Lately, I've found myself doing something I used to make fun of my mother for: holding my purse up to my face to hear if the phone inside is vibrating. Men aren't immune to this embarrassment either, many a back pocket pat down has been observed when a guy thinks his phone is ringing. This is called "phantom vibration syndrome" or vibranxiety. The phenomenon occurs when one feels the familiar vibrating of a phone even though no actual alert, notification or call has happened.
Phantom vibrations happen so frequently and to so many people that researchers from Baystate Medical Center in Massachusetts conducted a study to find out why. The study described the imagined ring as a "hallucination" that 68 percent of the medical center's staff had experienced. Eighty-seven percent of those people felt the vibrations weekly, 13 percent daily. Michael Rothberg conducted the study and said that his team's hypothesis was based on the process the brain goes through to deal with the vast amount of sensory input it receives on a daily basis.
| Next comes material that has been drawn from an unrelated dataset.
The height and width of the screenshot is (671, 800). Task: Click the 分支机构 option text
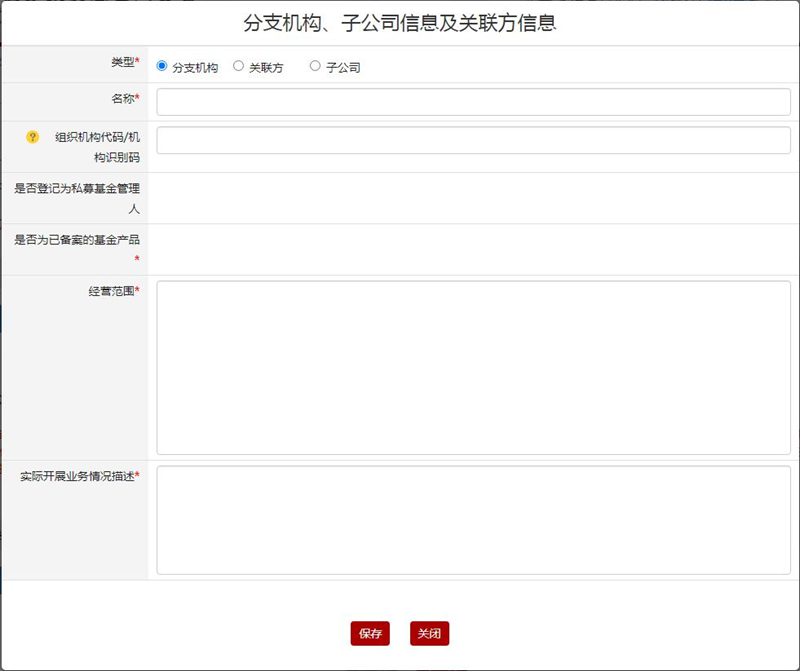click(x=195, y=68)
A smartphone user's brain is so attentive to vibrations, that it anticipates them, creating a false vibration when any stimulus is experienced.
Hypotheses vary from different institutions as to why this happens. It could be because cell phones produce electrical signals that transmit the feeling of vibration directly to a person's nerves or simply because of the mental anticipation of alerts. No research or study has pinned down the exact cause, but they all seem to agree that "phantom ringing" isn't dangerous, just annoying.
The question is, Can we stop it? According to the Baystate study, 39 percent of the test subjects were able to stop the vibrations by taking their device off of vibrate mode and just using an audible ringer or changing where they kept the phone. Another option? Trust your ears and just step away from the phone until it rings or beeps for real.